» REQUIREMENT A
In the market report on Tuesday's biggest stock movers, how long is the drillship contract awarded to Transocean?
» REQUIREMENT B
Carry on the market report on Tuesday's biggest stock gainers and losers from the point where it stops.

» PAGE EXCERPT
★ ★ ★ ★ ★
Stock futures are mixed in Tuesday's session as investors analyse more big bank earnings and soft retail sales data.
Here are some of Tuesday's biggest stock gainers and losers:
Biggest stock gainers
- The Charles Schwab (NYSE:SCHW) shares increased by 13% following upbeat Q2 results. The company added 1 million new brokerage accounts in the quarter, increasing the total client assets to $8.02 trillion from $7.58 trillion at the beginning of the quarter.
- Transocean's (NYSE:RIG) stock surged over 8% after an unnamed independent operator awarded it a $518 million ultra-deepwater drillship contract in the Gulf of Mexico offshore Mexico. The 1,080-day contract is planned to begin between the fourth quarter of 2025 and the second quarter of 2026.
- Shares of Karyopharm Therapeutics (NASDAQ:KPTI) surged around 20% after the US FDA awarded Fast Track designation to the development program of selinexor for the treatment of patients with myelofibrosis. Top-line data from the Phase 3 study is expected in 2025.
- Sunrun (NASDAQ:RUN) stock climbed approximately 8% as Morgan Stanley picked the company in its solar energy choices ahead of the second quarter results season. Morgan Stanley analyst Andrew Percoco expects the company to achieve the middle of its 270–290 MW installations target in Q2 and model $12,921 NSV vs. the company's guidance for sequential growth off of $12K in Q1, and a "fairly constructive" update of the demand outlook on its Sunrun Shift product, supporting near-term market share gains in California, which could drive a positive full-year guidance revision.
- The stock of FB Financial (NYSE:FBK) rose 16% after the company reported mixed second-quarter earnings. President and Chief Executive Officer, Christopher T. Holmes stated, "We boosted our balance sheet strength during the quarter so the Company is prepared regardless of whether the future brings challenges or opportunities. We continued reducing our exposure to public funds, enhancing our already diversified and granular deposit portfolio. We also reduced our exposure to commercial real estate, further strengthening our well-balanced loan portfolio. Additionally, our strong capital base and ample reserve for credit losses give us optionality in allocating capital and increasing returns as we move into the second half of 2023 and look forward to 2024."
★ ★ ★ ★ ★
» GIVEN INFORMATION
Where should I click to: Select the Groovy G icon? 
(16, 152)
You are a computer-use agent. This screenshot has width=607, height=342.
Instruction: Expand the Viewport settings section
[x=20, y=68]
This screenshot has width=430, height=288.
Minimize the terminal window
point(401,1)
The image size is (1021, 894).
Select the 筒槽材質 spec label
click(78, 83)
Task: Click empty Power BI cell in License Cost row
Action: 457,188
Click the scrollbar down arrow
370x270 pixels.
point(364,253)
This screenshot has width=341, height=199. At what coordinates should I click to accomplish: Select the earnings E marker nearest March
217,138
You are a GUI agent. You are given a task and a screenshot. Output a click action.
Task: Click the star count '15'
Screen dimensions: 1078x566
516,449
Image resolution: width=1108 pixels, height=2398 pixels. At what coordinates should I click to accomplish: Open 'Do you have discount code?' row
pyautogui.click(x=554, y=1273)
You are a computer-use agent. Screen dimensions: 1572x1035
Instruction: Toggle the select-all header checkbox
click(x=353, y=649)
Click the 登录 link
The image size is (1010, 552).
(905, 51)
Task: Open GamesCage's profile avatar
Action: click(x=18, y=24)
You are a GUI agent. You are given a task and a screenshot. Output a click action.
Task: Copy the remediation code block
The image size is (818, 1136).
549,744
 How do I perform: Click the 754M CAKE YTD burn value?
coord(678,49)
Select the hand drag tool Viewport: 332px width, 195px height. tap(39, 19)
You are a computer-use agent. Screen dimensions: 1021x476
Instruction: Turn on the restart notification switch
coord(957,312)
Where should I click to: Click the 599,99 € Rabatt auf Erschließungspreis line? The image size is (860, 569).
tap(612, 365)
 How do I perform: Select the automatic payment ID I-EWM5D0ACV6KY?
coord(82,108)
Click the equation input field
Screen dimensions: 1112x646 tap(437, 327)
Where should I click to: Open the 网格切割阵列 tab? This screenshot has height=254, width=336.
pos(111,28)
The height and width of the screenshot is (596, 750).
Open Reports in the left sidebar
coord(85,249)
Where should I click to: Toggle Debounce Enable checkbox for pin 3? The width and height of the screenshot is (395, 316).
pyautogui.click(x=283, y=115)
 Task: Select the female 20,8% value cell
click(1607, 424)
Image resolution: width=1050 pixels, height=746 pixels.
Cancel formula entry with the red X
★ ★ ★ ★ ★
» TASK RESPONSE A
1,080 days

» TASK RESPONSE B
Biggest stock losers
- Apellis Pharmaceuticals (NASDAQ:APLS) saw its stock plummet nearly 24% after a major ophthalmology medical group issued a caution about its geographic atrophy medication, Syfovre (pegcetacoplan). According to the American Society of Retinal Specialists, the inflammation occurs between one and two weeks following the first injection. Syfovre is given once every 25 to 60 days.
- Masimo (NASDAQ:MASI) stock fell nearly 27% after the company reported lower-than-expected preliminary revenue for Q2 and announced cost cuts in the second half of the year. The company now sees Q2 consolidated revenue in the range of $453 million to $457 million vs. consensus of $539.62 million. Healthcare revenue ranges from $280 million to $282 million, with non-healthcare revenue ranging from $173 million to $175 million. A shortfall in healthcare revenue is attributable to a variety of factors, including delays in large orders, high labor costs straining hospital budgets, conversion delays, and elevated sensor inventories due to past discounting.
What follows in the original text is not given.